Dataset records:

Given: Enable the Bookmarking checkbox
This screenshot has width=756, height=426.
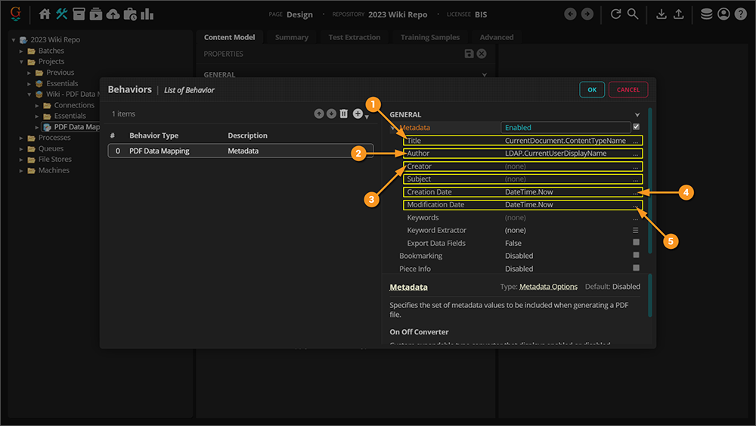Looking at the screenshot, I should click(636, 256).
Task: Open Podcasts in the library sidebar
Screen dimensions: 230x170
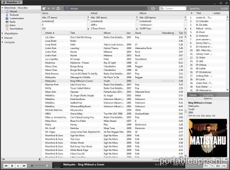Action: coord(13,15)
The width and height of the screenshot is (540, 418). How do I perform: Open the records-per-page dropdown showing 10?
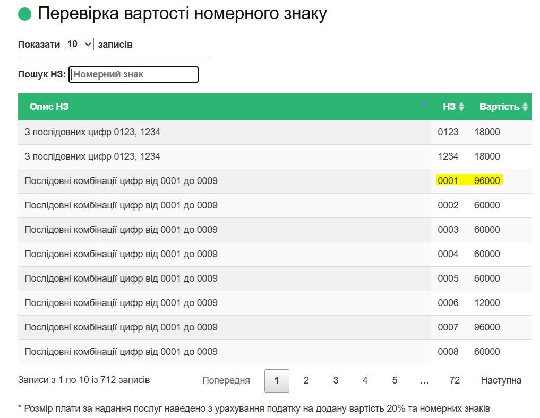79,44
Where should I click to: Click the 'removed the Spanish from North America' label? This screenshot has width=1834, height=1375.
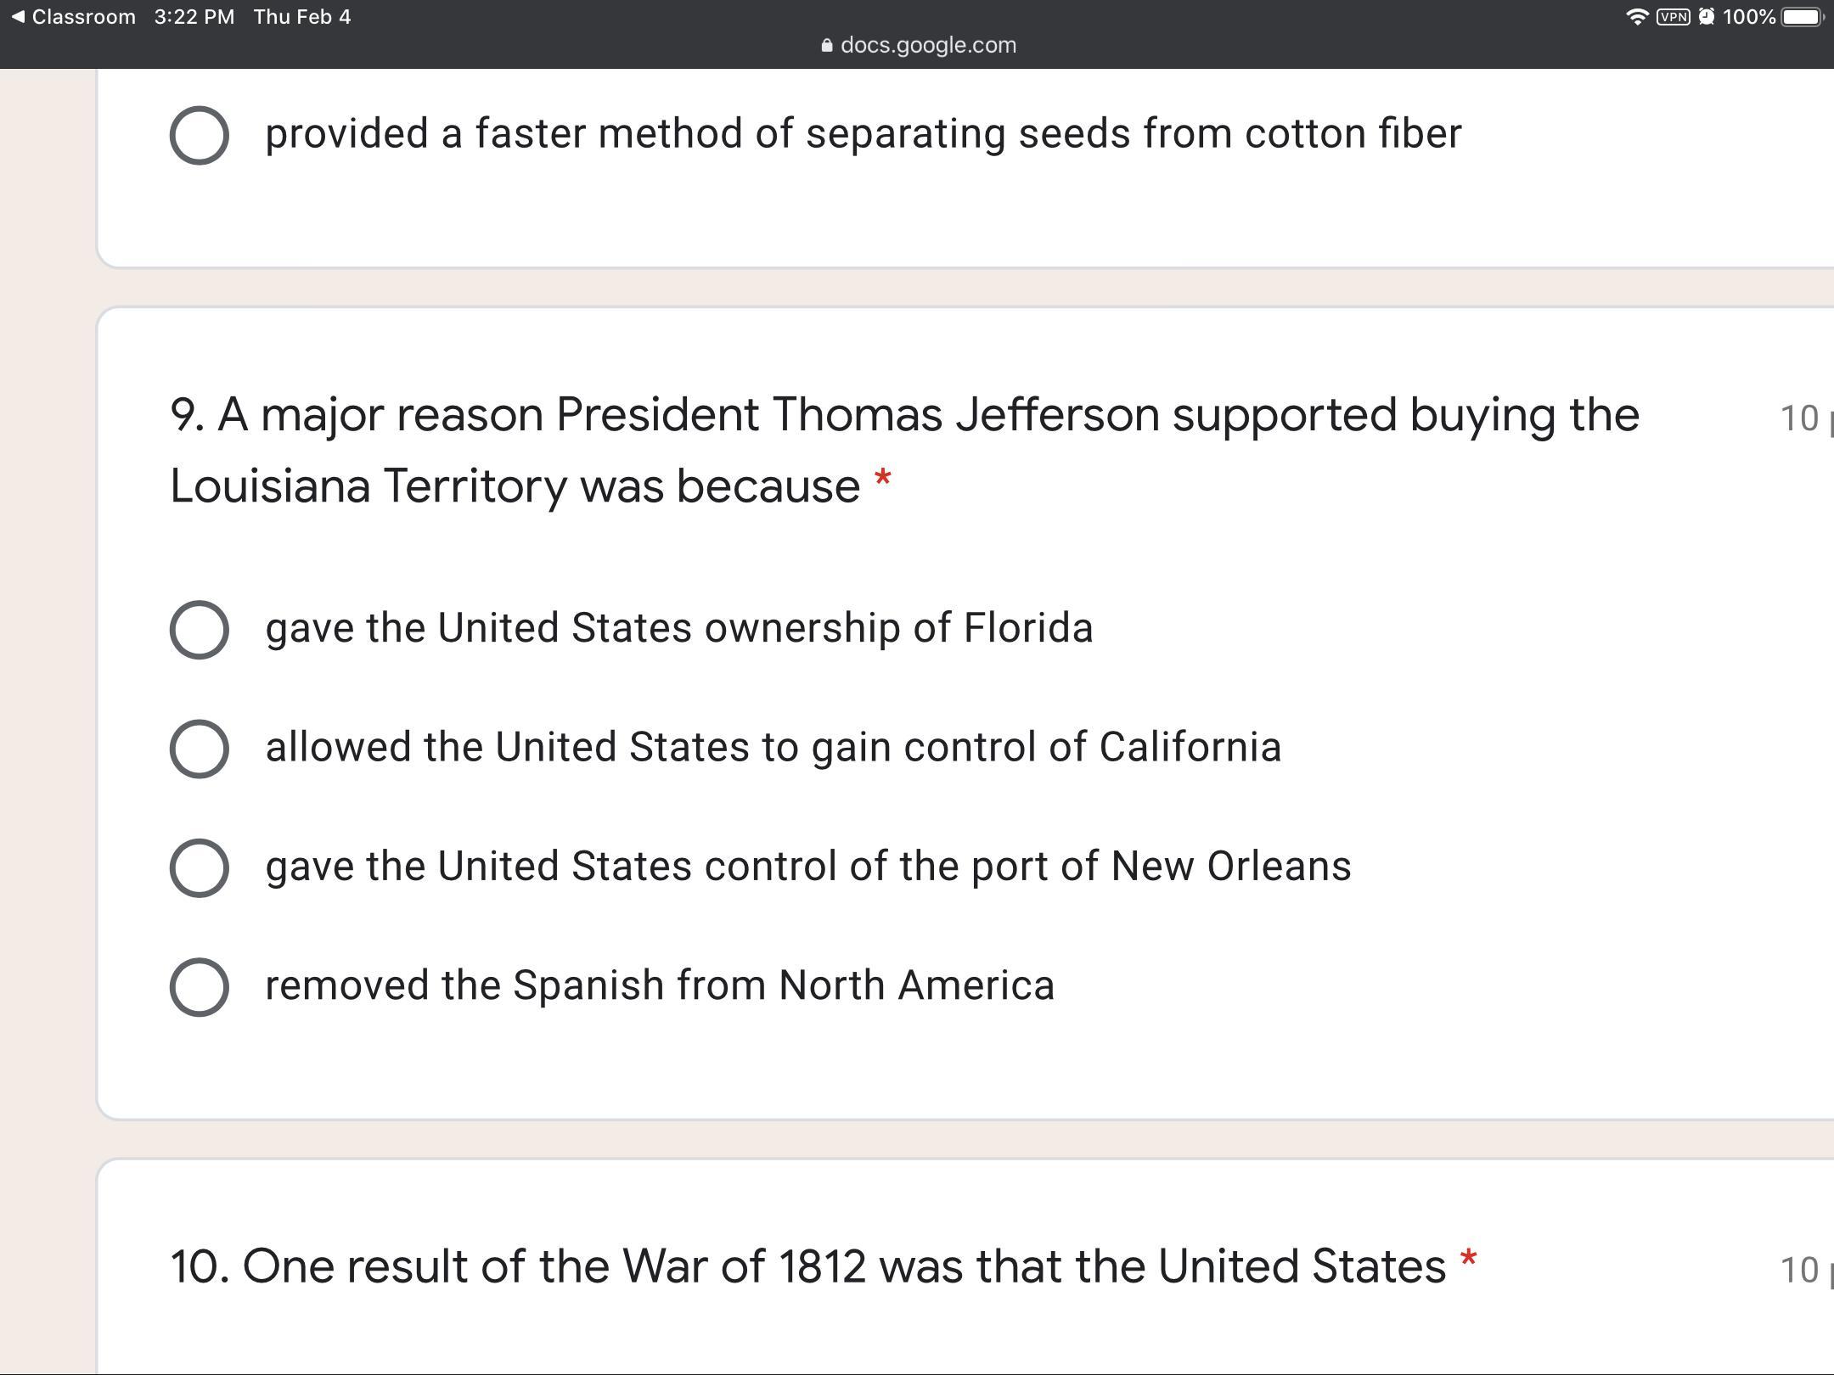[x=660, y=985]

Your objective - Retype every entry exactly as written. Leave the pictures out.

Exercise solution -
Given: Enable the Bookmarking checkbox
This screenshot has width=756, height=426.
Looking at the screenshot, I should click(636, 256).
Task: Open Podcasts in the library sidebar
Screen dimensions: 230x170
Action: coord(13,15)
The width and height of the screenshot is (540, 418). How do I perform: Open the records-per-page dropdown showing 10?
79,44
Where should I click to: Click the 'removed the Spanish from North America' label? This screenshot has width=1834, height=1375.
[x=660, y=985]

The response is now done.